▸ Petunjuk Tugas 1
Menurut teks tentang Ratu Victoria dan Abdul, berapa banyak staf yang dipekerjakan keluarga kerajaan Inggris menurut laporan situs insider.co.uk?
▸ Petunjuk Tugas 2
Ubah bagian teks tentang Ratu Victoria dan Abdul di antara "BandungBergerak.id – Situs" dan "yang sangat istimewa.", termasuk kedua ujungnya, dengan mengganti "pelayan" menjadi "abdi".
▸ Petunjuk Tugas 3
Teruskan teks tentang Ratu Victoria dan Abdul setelah kalimat terakhirnya.

▸ Teks Latihan
------------

• Narasi
  • Kisah Ratu Victoria dan Abdul

Kisah Ratu Victoria dan Abdul

Mungkinkah seorang ratu Inggris berteman dengan pelayannya?

Alda Agustine Budiono

Pemerhati Sejarah dan Pengajar Bahasa Inggris

Lukisan Ratu Victoria dari Kerajaan Inggris karya Franz Xaver Winterhalter. (Sumber: Wikimedia Commons)

8 Mei 2024


BandungBergerak.id – Situs insider.co.uk melaporkan bahwa keluarga kerajaan Inggris mempekerjakan lebih dari 1000 staf untuk mengurus berbagai keperluan mereka. Sebagian besar bekerja di Istana Buckingham, tempat raja dan ratu tinggal, namun ada juga yang melayani di Istana Windsor dan Istana Kensington. Tugas mereka bermacam-macam; mulai dari merawat perabot istana, penanggung jawab musik ratu, pengelola keuangan pribadi, sampai penanggung jawab linen yang bertugas menata meja untuk jamuan makan kerajaan. Di masa Ratu Victoria (28 Juni 1838 - 22 Januari 1901), ada dua pelayan yang didatangkan dari India. Salah satunya menjadi pelayan yang sangat istimewa.

Shrabani Basu, seorang penulis dan jurnalis asal India, mendengar pertama kali tentang Abdul Karim ketika sedang melakukan riset tentang sejarah kari di akhir tahun 1990. Setahun kemudian, ketika sedang berlibur bersama keluarganya, dia secara tidak sengaja menemukan lukisan potret diri Karim di Osborne House, bekas kediaman pribadi Ratu Victoria dan Pangeran Albert di Isle of Wright. Di foto itu Abdul Karim mengenakan baju merah dengan strip emas, sorban putih, dan jaket putih, seperti pelayan tingkat tinggi.  Basu berasumsi bahwa Karim pasti sangat istimewa di mata ratu.

Di tahun 2006 Basu berkomitmen untuk melakukan riset tentang hubungan Ratu Victoria dan Abdul Karim. Hasilnya adalah sebuah buku berjudul Victoria and Abdul: The True Story if the Queen’s Closest Confidant. Buku ini kemudian diadaptasi menjadi film Victoria and Abdul yang sedang tayang di Netflix.

Baca Juga: Laut, Ombak, dan Susi Pudjiastuti
Bintang-bintang Vincent van Gogh
Raden Ajeng Kartini, di Balik Dinding Pingitan

Pelayan Ratu

Abdul Karim awalnya adalah seorang pria Muslim miskin yang tinggal di Agra, kota terpadat keempat di negara bagian Uttar Pradesh, India. Dia bekerja di pusat tahanan (seperti penjara) sebagai juru tulis bahasa pribumi (mungkin bahasa Urdu). Para penghuni di tempat itu dipekerjakan sebagai pembuat karpet sebagai bagian dari rehabilitasi agar nantinya mereka bisa kembali ke masyarakat. Pada tahun 1886, 34 narapidana dikirim ke London untuk mendemonstrasikan cara membuat karpet di sebuah pameran Colonial and Indian Exhibition di Kensington Selatan. Walaupun tidak ikut pergi, Karim, bersama kepala penjara John Tyler,  membantu memilih karpet mana saja yang akan dipamerkan. Tyler kemudian mempersembahkan sepasang gelang emas, yang juga pilihan Karim, kepada Ratu Victoria. Sang ratu, yang sudah lama tertarik pada budaya India, meminta Tyler memilih dua orang dari India untuk melayaninya di acara Golden Jubilee; perayaan 50 tahun naik takhta. Singkat cerita, Abdul Karim dan temannya, Mohammed Buksh, lolos seleksi lalu berangkat ke Inggris.

------------

▸ Cuplikan Data
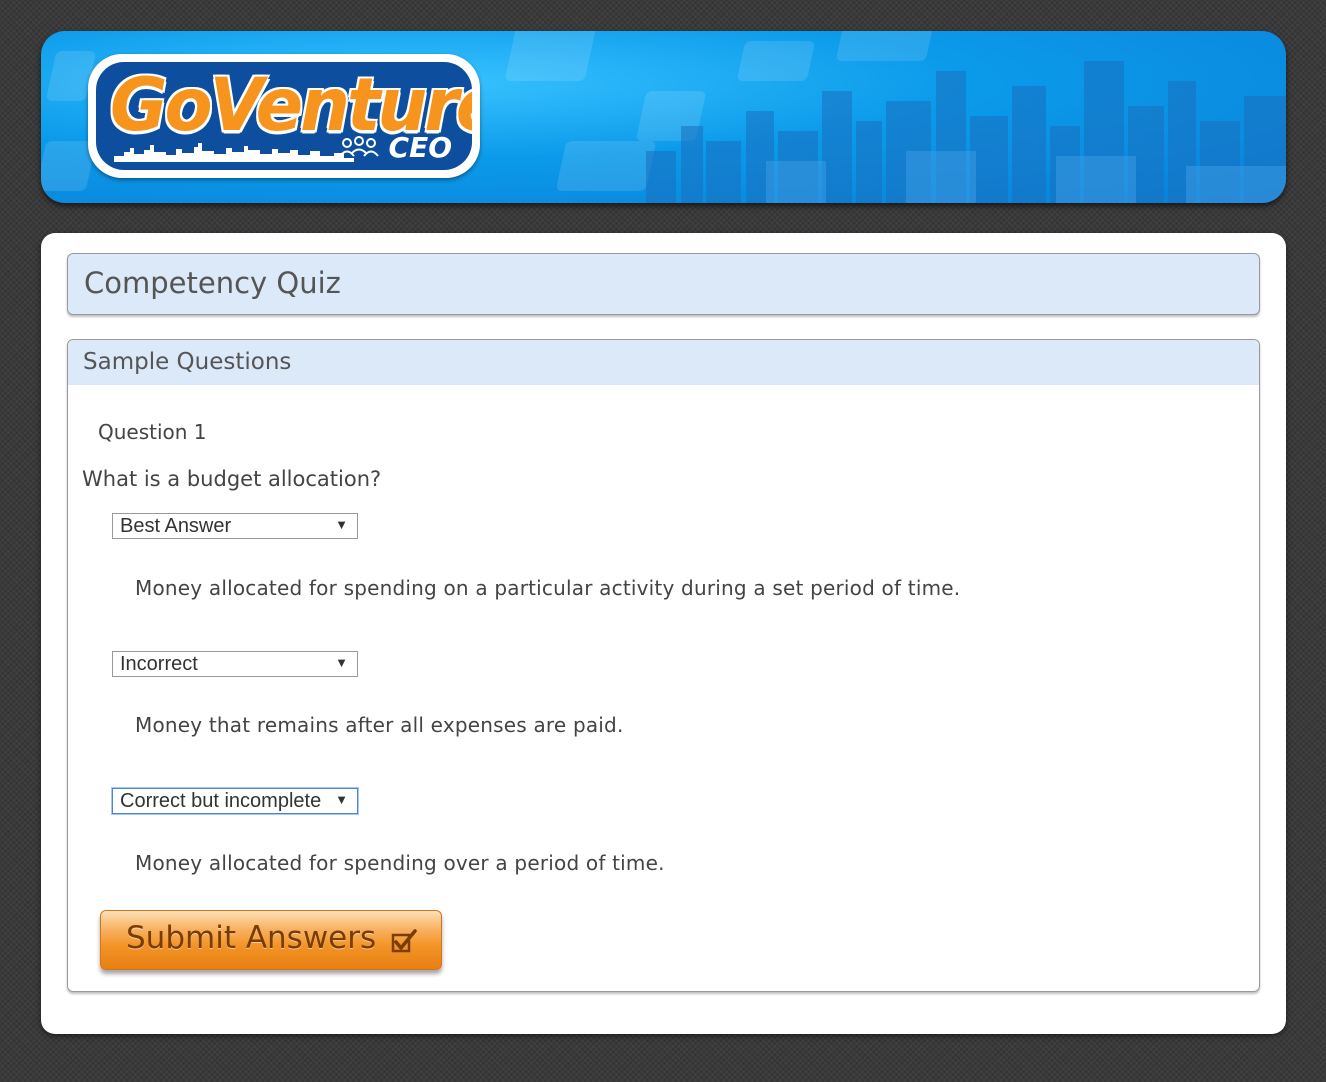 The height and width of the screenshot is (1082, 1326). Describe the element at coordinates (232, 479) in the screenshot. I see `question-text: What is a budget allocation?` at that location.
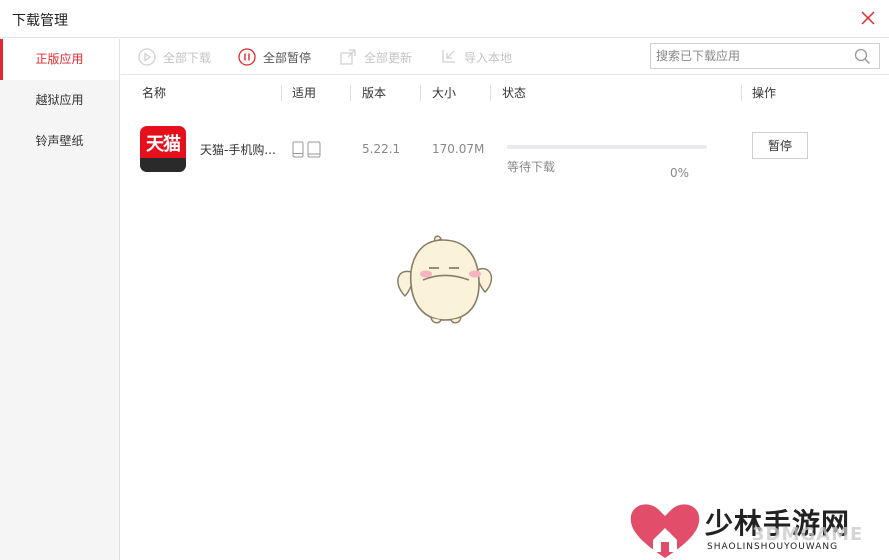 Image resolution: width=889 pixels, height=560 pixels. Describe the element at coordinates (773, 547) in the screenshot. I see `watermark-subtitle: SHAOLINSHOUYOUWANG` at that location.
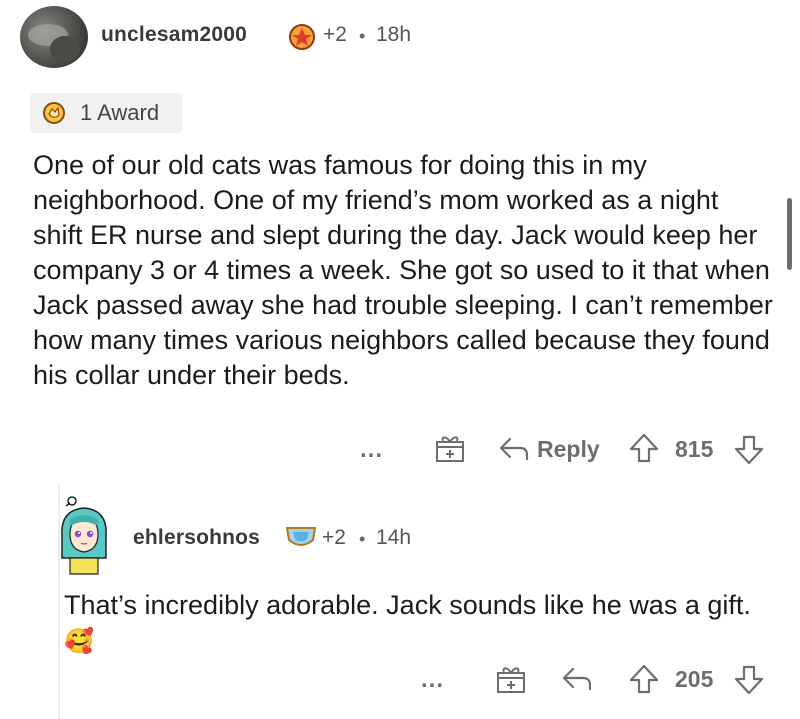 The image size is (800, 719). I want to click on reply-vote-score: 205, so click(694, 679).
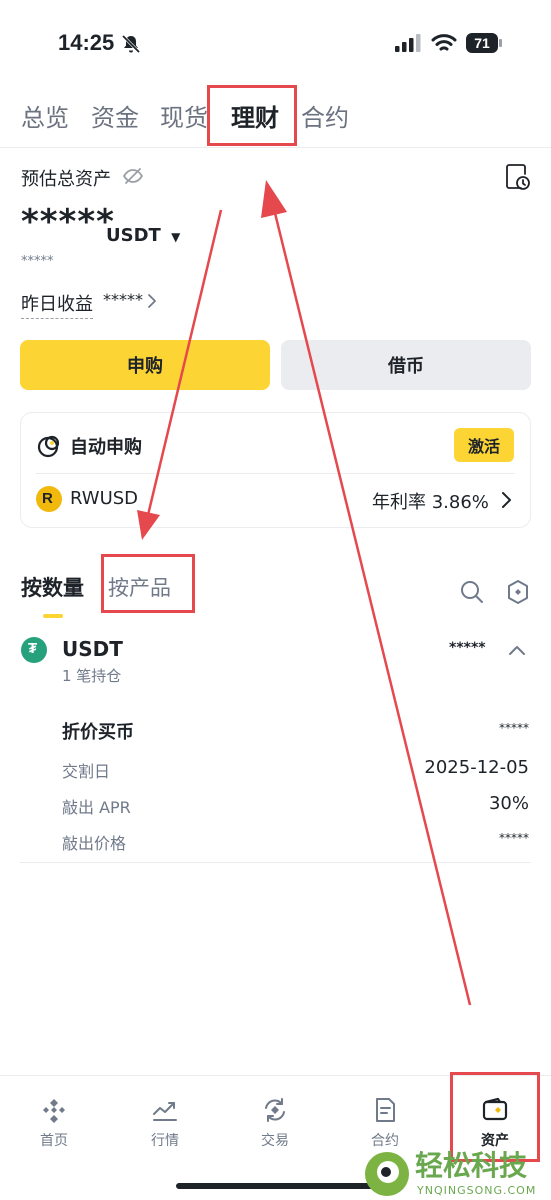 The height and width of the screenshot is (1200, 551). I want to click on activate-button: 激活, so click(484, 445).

------------

▸ Area Jawaban 1
Lebih dari 1000 staf.

▸ Area Jawaban 2
BandungBergerak.id – Situs insider.co.uk melaporkan bahwa keluarga kerajaan Inggris mempekerjakan lebih dari 1000 staf untuk mengurus berbagai keperluan mereka. Sebagian besar bekerja di Istana Buckingham, tempat raja dan ratu tinggal, namun ada juga yang melayani di Istana Windsor dan Istana Kensington. Tugas mereka bermacam-macam; mulai dari merawat perabot istana, penanggung jawab musik ratu, pengelola keuangan pribadi, sampai penanggung jawab linen yang bertugas menata meja untuk jamuan makan kerajaan. Di masa Ratu Victoria (28 Juni 1838 - 22 Januari 1901), ada dua abdi yang didatangkan dari India. Salah satunya menjadi abdi yang sangat istimewa.

▸ Area Jawaban 3
Abdul Karim pertama kali bertemu Ratu Victoria ketika sedang sarapan di hari ketiga perayaan Golden Jubilee, Juni 1887. Saat itu ratu sedang terlihat sangat lelah. Melihat itu, pelayan India berusia 23 tahun ini berinisiatif menegur sri baginda; sesuatu yang tabu bagi staf istana kerajaan. Ratu, 68 tahun, sangat kaget ketika Karim berlutut lalu mencium kakinya sebagai tanda hormat. Ketika itu ratu memakai pakaian hitam karena masih berduka atas kematian John Brown, pelayan sekaligus temannya asal Skotlandia. Kelembutan dan kesopanan Karim seketika memikat hatinya. Setelah itu, selama 13 tahun, ratu sering menghabiskan waktu bersama pelayannya yang datang dari negeri jauh. Bahkan Abdul Karim diberi kedudukan lebih tinggi dari pelayan istana lainnya. Ratu memanggil Abdul Karim “munshi” atau guru, karena selain melayani, dia juga mengajarkan bahasa Urdu dan budaya India, termasuk kari. Hidangan ini segera menjadi favorit ratu, dan sering dimasak di dapur istana.

Kepopuleran Abdul Karim membuat keluarga kerajaan dan staf istana panas. Mereka cemburu karena Ratu lebih memilih Abdul dan memperlakukannya dengan begitu istimewa; bepergian keliling Eropa bersama, memberinya berbagai gelar dan hadiah, bahkan mengusahakan agar ayah Karim mendapat uang pensiun. Sekretaris pribadi Ratu, Fritz Ponsonby, bahkan sampai mengirim surat protes. Dia menulis,” Menurut Ratu, tindakan kami adalah diskriminasi rasial dan kami cemburu pada si Munshi.”

Persahabatan platonik ini berlangsung hingga kematian Ratu Victoria  pada 22 Januari 1901. Setelah itu nasib Abdul Karim berbalik 180 derajat. Ratusan surat korespondensi yang ditulis dalam bahasa Urdu, selama 13 tahun persahabatan mereka, dibakar. Surat-surat itu diakhiri dengan “your dearest friend” dan “your dearest mother”. Ini dilakukan hanya beberapa jam setelah pemakaman. Abdul dan keluarganya juga diusir delapan tahun kemudian dari  tempat tinggal mereka di kompleks Istana Windsor, lalu dideportasi ke negara asal mereka.

Di Agra, tanah leluhurnya, Abdul Karim hidup sangat sederhana, dan tidak bahagia. Setelah mengabdi bertahun-tahun kepada Ratu Victoria, kini dia diperlakukan sebagai kriminal. Dia meninggal pada 20 April 1909, pada usia 46 tahun. Orang yang pernah menjadi sahabat terdekat Ratu Victoria itu kini terbaring damai di sebuah tempat pemakaman tak dikenal.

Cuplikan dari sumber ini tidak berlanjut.